Kutipan Teks:
- - - -

Puasa atau terPaksa

Wednesday 26 August 2009

Masih saja, di televisi banyak yang demam Ramadhan. Bahkan para “ahli agama” pun juga terjebak pada kondisi ini.

Bulan Ramadhan, menjadi lahan bisnis bagi orang-orang entertainment dalam budayanya. Bulan ini menjadikan tayangan-tayangan televisi menjadi monoton dengan acara-acaranya yang bertemakan religi Islam. Bulan ini juga melambungkan orang-orang yang pandai agama menjadi artis, menjadikan mereka bintang sinetron dari acara seputar Ramadhan. Perbedaan menjadi semakin kentara dengan adanya perubahan posisi dalam suatu negosiasi, sang artis menjadi ahli agama, dan seorang ahli agama menjadi artis.

Bulan Ramadhan adalah bulan suci, bulan yang penuh berkah, bulan dimana derajat kebaikan mendapat perhitungan yang lebih, bulan dimana 1000 setan dibelenggu dan 1000 malaikat diturunkan ke bumi, bulan dimana ampunan diberikan pada orang-orang yang meminta ampun,….kata mereka.

Tetapi apakah demikian beradanya, mengapa pada bulan non-Ramadhan mereka tidak bersuara; bulan dosa, bulan ampunan tidak diberikan, bulan dimana 1000 setan dikeluarkan dan 1000 malaikat dikerangkeng, bulan kesia-siaan, aneh…..sungguh aneh.

- - - -

Data yang Diberikan:

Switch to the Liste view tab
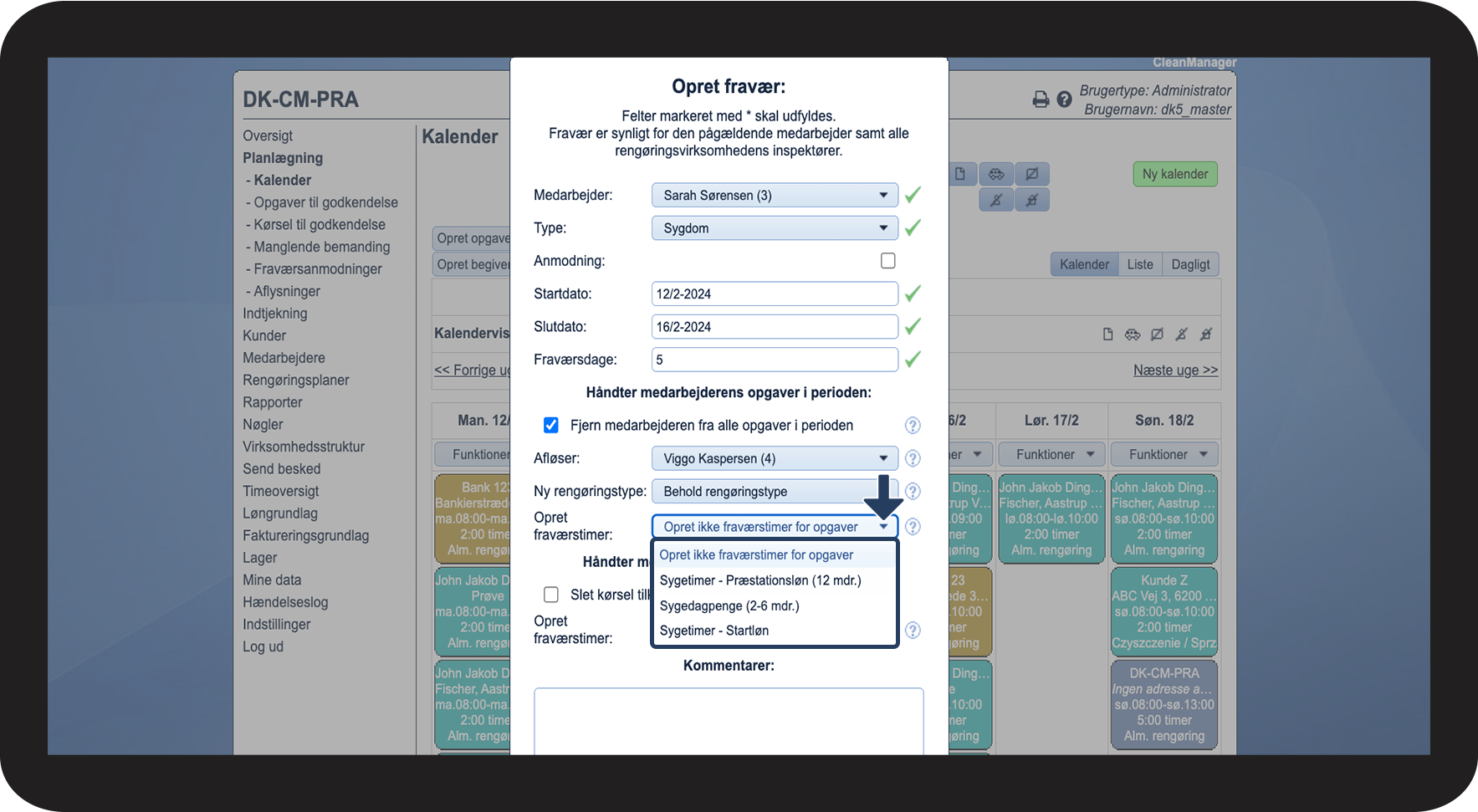Screen dimensions: 1478x812 1140,264
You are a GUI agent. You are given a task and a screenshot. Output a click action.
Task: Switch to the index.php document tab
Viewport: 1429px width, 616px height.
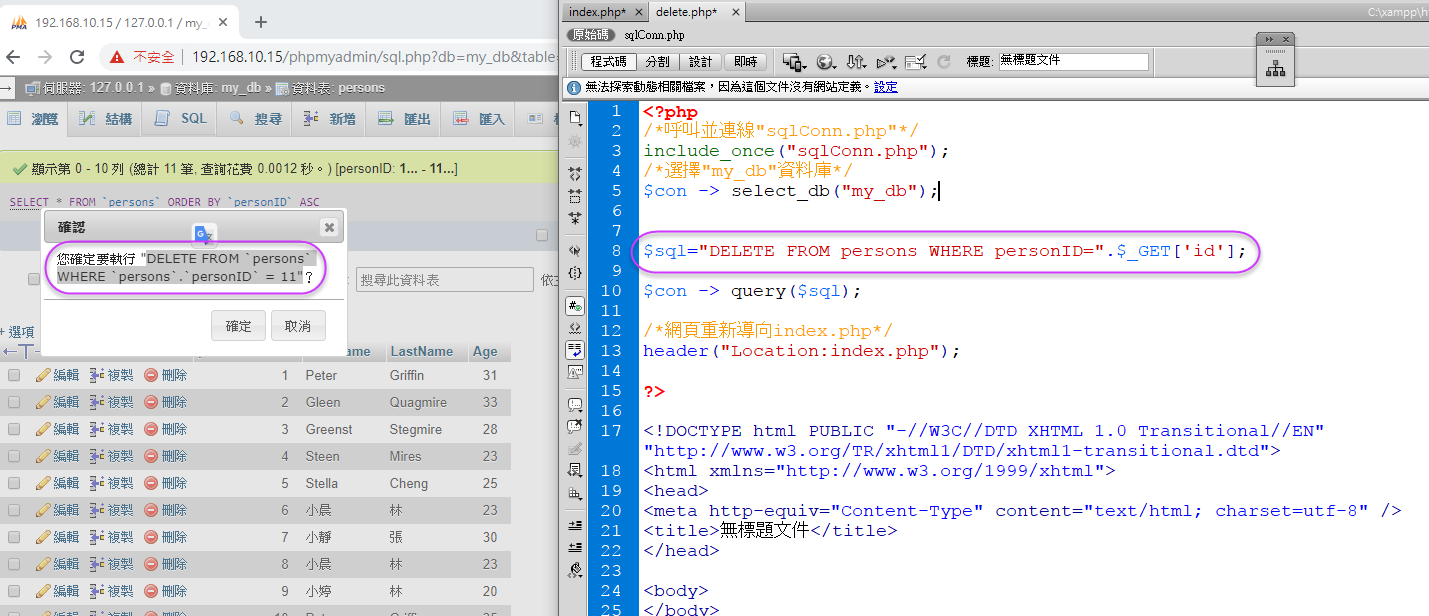point(597,12)
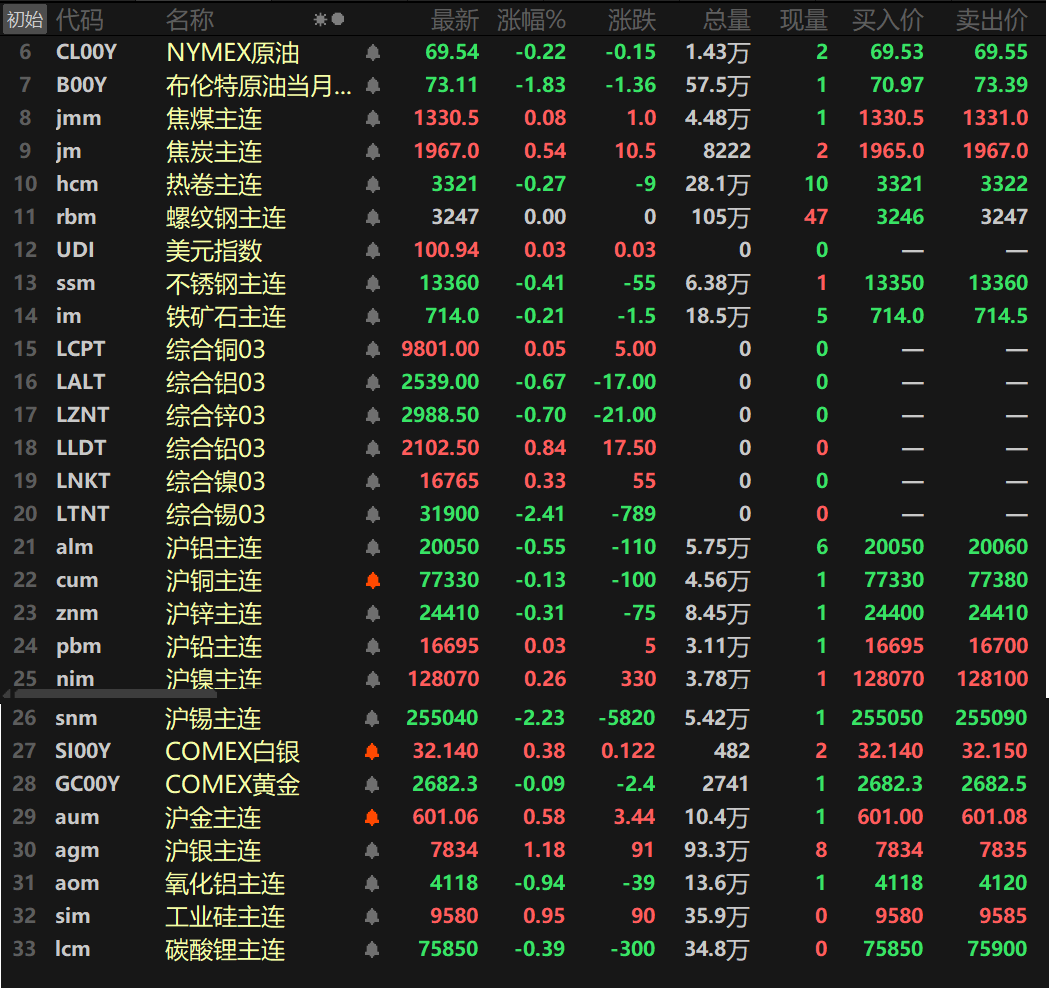Click the alert bell next to COMEX黄金
The image size is (1049, 988).
pyautogui.click(x=372, y=783)
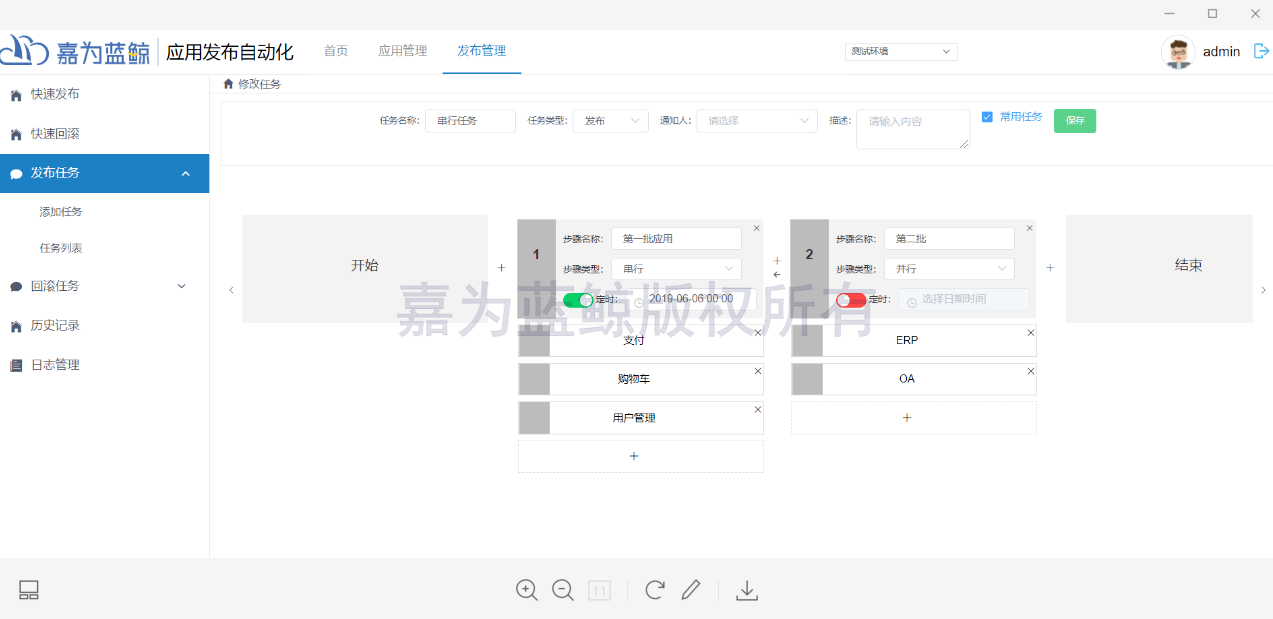Remove the ERP application with its X

(1030, 332)

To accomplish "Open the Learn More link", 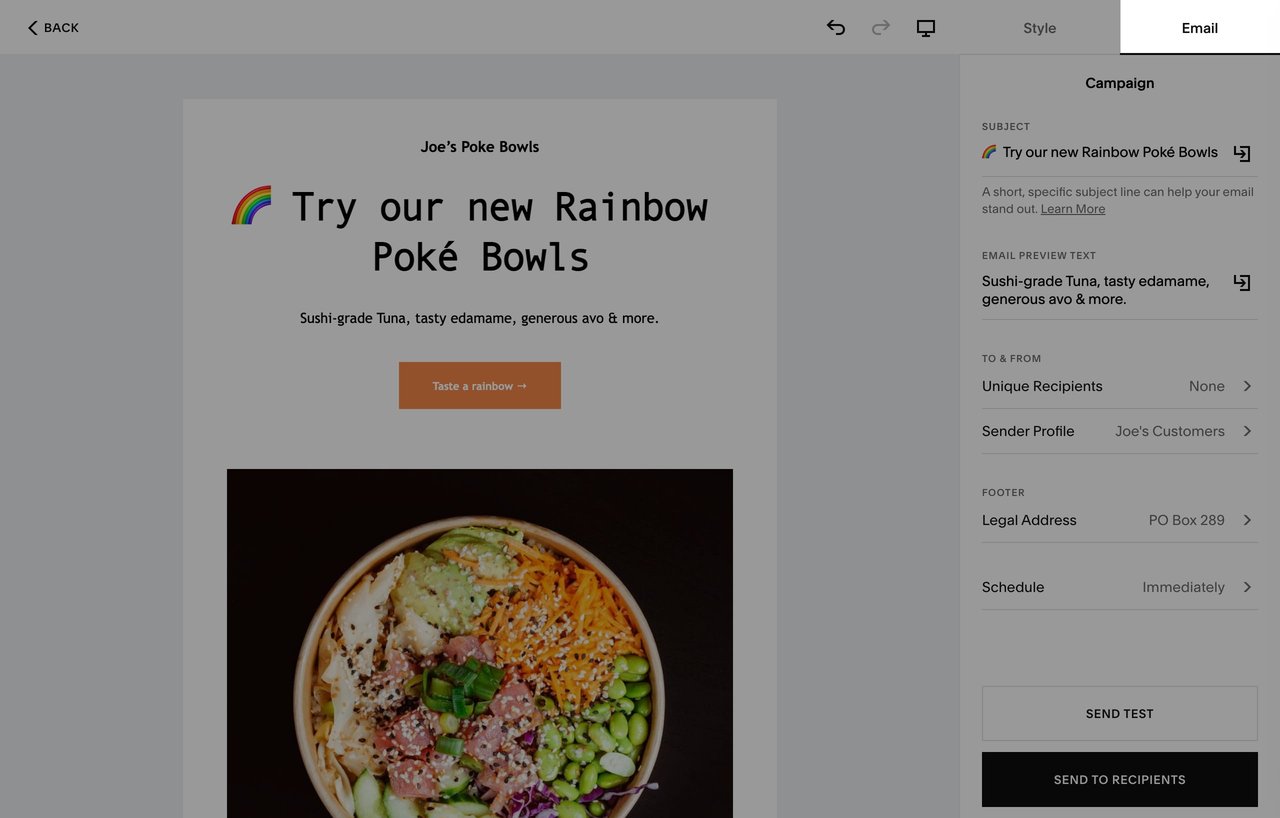I will pos(1072,208).
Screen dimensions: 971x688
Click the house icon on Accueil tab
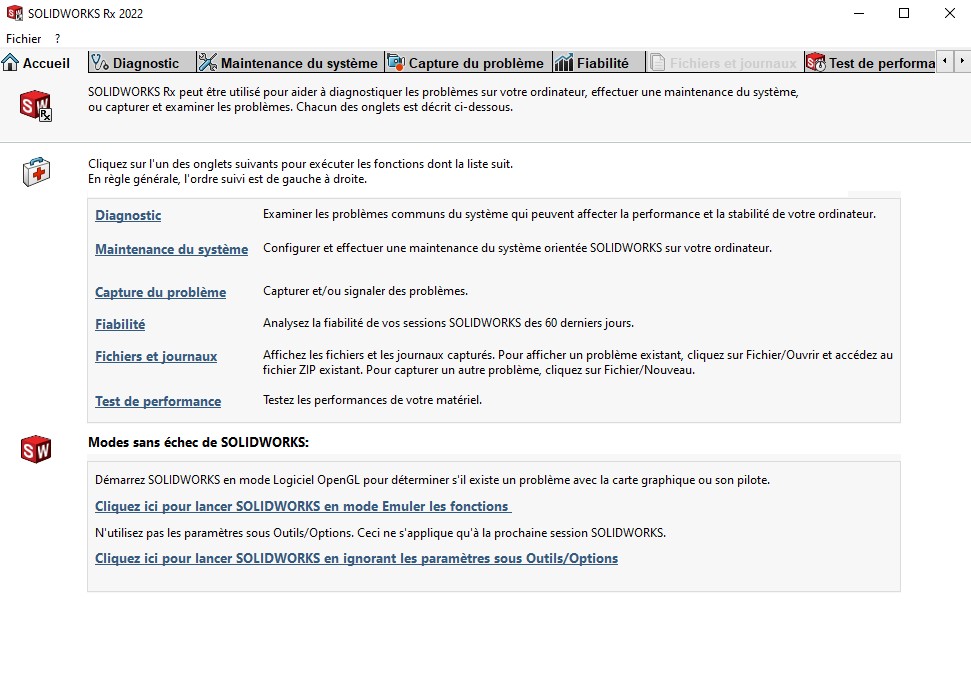(11, 63)
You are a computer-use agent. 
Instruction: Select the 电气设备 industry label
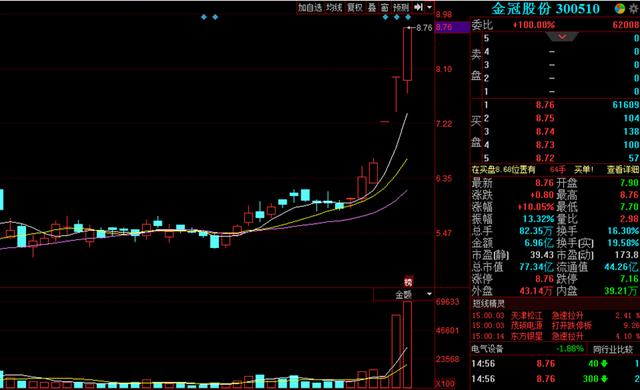coord(487,349)
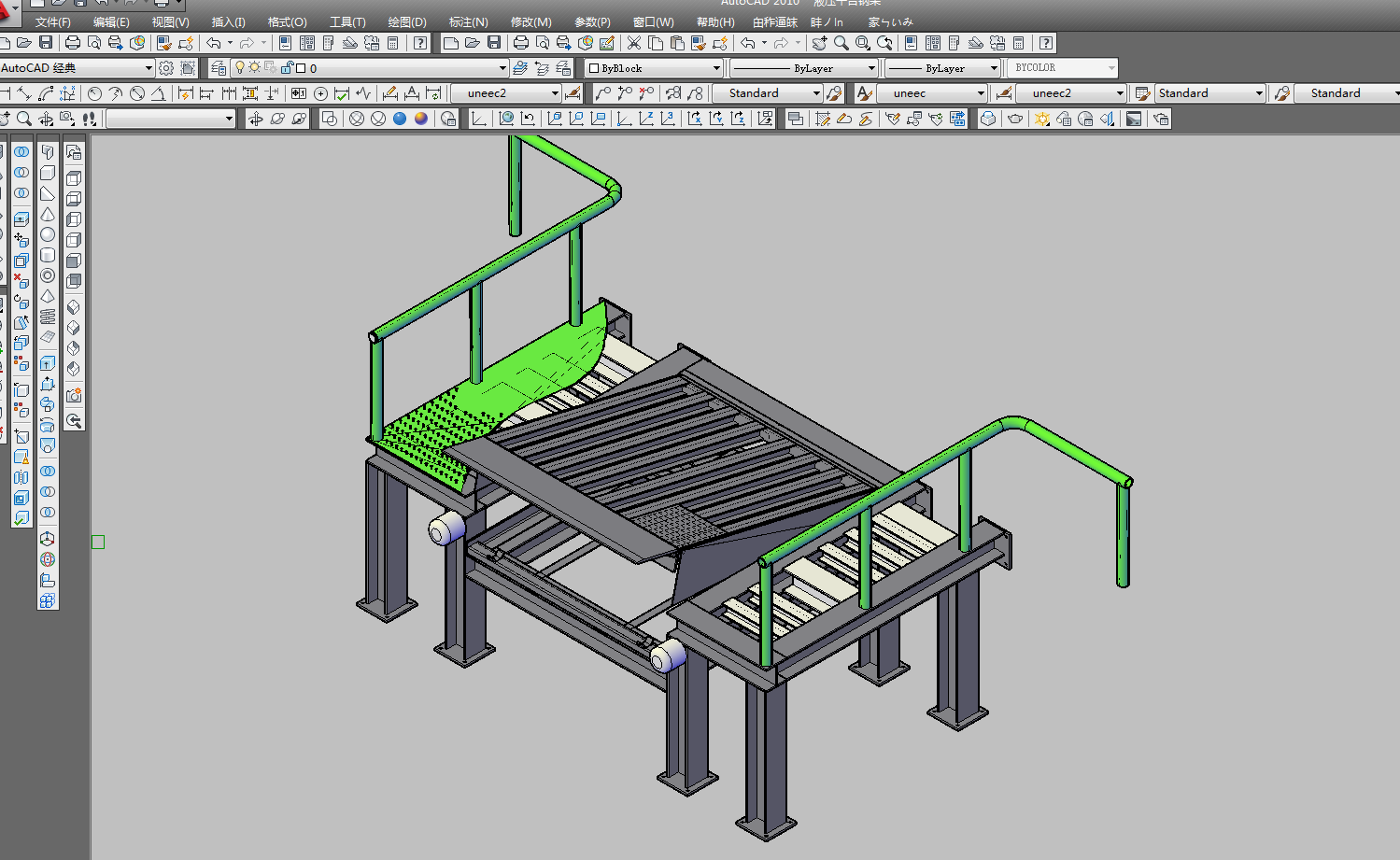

- - - -

Rincian Tugas: Tolong tulis ulang bagian tulisan tentang Ramadhan dari "Bulan Ramadhan adalah" sampai dengan "kesia-siaan, aneh…..sungguh aneh.", lalu ganti "setan" dengan "iblis".

Jawaban Latihan:
Bulan Ramadhan adalah bulan suci, bulan yang penuh berkah, bulan dimana derajat kebaikan mendapat perhitungan yang lebih, bulan dimana 1000 iblis dibelenggu dan 1000 malaikat diturunkan ke bumi, bulan dimana ampunan diberikan pada orang-orang yang meminta ampun,….kata mereka.

Tetapi apakah demikian beradanya, mengapa pada bulan non-Ramadhan mereka tidak bersuara; bulan dosa, bulan ampunan tidak diberikan, bulan dimana 1000 iblis dikeluarkan dan 1000 malaikat dikerangkeng, bulan kesia-siaan, aneh…..sungguh aneh.